Kitap Tanıtımı |
İnsanın tek tek bir şeylerle haşır neşir olup onu bir kendi elleriyle, duygularıyla büyütmesi vardı, bir de kendinden bağımsız, orantısız büyüttüğü tanımadığı bir korku portresi vardı. Ben resmin dışında kalmamayı öğrenmiştim. Renkleri kendi seçmem gerekliliğini öğrenmiştim.

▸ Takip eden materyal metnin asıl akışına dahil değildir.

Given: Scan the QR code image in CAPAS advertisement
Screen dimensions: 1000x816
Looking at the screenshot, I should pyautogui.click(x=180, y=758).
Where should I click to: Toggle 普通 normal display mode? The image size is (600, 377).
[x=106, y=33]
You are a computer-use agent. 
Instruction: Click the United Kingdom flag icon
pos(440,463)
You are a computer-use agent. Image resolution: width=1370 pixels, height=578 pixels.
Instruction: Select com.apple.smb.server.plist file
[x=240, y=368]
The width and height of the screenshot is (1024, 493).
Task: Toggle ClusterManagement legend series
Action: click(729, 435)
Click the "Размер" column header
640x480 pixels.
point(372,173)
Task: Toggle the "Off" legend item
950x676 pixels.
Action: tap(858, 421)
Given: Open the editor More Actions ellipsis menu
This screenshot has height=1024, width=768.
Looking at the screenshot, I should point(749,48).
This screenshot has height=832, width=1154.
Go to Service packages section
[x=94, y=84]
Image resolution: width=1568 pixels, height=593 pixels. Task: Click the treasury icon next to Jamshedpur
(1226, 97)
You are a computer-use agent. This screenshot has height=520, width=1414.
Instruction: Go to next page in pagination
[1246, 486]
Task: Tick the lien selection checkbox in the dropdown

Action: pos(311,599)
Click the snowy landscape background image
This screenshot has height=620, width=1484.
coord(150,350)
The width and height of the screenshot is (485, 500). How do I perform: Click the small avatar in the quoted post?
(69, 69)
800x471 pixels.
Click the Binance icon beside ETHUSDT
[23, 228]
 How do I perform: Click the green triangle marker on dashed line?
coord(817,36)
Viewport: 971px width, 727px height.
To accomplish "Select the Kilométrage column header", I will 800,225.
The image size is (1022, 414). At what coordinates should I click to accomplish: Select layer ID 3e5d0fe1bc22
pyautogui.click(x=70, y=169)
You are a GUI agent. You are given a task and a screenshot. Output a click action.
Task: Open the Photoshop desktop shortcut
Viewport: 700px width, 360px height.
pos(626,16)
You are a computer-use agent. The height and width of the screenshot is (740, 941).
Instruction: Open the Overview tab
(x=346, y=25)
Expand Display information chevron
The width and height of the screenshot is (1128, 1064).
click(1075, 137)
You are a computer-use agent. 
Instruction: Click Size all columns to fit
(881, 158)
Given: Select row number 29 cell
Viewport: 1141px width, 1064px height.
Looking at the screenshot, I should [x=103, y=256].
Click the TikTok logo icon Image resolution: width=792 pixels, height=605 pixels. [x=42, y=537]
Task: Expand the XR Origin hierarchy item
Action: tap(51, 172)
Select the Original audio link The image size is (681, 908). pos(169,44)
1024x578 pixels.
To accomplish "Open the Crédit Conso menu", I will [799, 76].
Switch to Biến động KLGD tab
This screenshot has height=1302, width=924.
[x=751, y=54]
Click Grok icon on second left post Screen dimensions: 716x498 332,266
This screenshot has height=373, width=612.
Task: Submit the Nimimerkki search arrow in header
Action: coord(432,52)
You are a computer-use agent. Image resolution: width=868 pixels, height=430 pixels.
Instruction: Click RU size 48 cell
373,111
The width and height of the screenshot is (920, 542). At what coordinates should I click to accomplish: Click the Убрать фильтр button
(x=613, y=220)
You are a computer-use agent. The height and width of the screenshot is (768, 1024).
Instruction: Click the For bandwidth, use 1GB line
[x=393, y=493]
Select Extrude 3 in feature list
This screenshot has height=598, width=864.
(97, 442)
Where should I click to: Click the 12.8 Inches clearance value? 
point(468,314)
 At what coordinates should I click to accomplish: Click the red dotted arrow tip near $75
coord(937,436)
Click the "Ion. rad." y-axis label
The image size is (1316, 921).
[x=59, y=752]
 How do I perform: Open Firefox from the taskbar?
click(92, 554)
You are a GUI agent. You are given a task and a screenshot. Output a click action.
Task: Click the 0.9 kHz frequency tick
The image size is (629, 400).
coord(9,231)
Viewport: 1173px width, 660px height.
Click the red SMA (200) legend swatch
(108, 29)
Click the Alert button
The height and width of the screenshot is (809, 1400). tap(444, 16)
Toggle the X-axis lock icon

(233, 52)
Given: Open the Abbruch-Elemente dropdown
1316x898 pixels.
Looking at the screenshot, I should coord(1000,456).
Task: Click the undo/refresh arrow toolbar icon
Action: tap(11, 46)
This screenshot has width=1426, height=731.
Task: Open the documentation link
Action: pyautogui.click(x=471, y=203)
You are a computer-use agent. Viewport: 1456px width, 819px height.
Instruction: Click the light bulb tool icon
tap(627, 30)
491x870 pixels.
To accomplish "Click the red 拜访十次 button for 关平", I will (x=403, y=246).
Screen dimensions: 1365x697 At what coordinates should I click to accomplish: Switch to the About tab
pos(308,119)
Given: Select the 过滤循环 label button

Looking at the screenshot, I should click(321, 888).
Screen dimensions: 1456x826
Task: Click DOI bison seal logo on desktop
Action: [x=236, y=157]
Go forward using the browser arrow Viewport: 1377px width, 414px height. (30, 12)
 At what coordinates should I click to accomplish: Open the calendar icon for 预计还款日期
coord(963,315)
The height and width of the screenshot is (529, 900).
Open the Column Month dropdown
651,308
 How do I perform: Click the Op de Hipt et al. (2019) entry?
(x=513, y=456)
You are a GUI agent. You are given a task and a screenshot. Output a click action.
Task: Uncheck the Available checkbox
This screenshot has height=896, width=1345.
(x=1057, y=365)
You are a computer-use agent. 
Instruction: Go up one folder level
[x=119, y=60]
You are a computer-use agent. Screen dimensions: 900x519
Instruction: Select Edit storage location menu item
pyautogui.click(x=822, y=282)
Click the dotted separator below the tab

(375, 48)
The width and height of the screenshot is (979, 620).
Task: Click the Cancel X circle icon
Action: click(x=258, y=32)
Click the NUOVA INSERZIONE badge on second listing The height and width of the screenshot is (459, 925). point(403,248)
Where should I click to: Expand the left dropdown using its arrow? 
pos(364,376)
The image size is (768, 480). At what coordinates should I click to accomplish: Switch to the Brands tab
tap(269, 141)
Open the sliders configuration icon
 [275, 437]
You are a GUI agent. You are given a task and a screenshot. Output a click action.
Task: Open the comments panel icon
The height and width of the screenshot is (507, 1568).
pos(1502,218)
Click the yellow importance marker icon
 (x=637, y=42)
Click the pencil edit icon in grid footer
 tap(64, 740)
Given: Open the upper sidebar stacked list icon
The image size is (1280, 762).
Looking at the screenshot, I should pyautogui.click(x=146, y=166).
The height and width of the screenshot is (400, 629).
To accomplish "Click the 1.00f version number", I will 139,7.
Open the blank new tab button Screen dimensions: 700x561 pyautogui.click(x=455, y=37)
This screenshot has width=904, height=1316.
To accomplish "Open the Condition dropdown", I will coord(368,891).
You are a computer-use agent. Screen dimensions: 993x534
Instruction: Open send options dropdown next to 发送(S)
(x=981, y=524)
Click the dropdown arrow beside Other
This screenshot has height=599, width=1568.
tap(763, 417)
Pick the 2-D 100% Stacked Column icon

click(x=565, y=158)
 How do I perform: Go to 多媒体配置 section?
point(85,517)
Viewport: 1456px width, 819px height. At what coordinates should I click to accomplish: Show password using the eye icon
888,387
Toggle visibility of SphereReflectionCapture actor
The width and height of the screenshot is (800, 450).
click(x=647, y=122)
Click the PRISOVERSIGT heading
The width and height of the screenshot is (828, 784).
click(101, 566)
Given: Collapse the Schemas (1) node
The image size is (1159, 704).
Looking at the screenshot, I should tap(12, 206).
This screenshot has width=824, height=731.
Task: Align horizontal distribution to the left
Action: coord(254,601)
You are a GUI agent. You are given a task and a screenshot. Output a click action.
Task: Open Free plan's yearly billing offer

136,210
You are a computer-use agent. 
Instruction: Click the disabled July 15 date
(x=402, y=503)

Bir hatanın da hayatın boyunca silinemeyeceğini, ama onunla yüzleşerek çözüm noktasını keşfedebilme ihtimalinin olduğunu anlamıştım. Evet belki de büyükler haklıydı, hayat acımasız bir öğretmendi belki de kimi zaman. Ama bakış açısı değiştikçe insanların olayları tolere edebilme kabiliyeti, daha hızlı bir şekilde çıkıyordu insanın karşısına. Bu düşüncelerle inmiştim arabadan. Her zamanki yürüyüşümüzü yaptıktan sonra, varabilmiştik durağımıza. Dudu teyzem yine o güler yüzünü göstermişti bize, sıcacık oluyordu insanın yüreği bu gülümseme karşısında. İnsan insanın en büyük ilacıydı aslında. Bir de farkına varabilseydik keşke.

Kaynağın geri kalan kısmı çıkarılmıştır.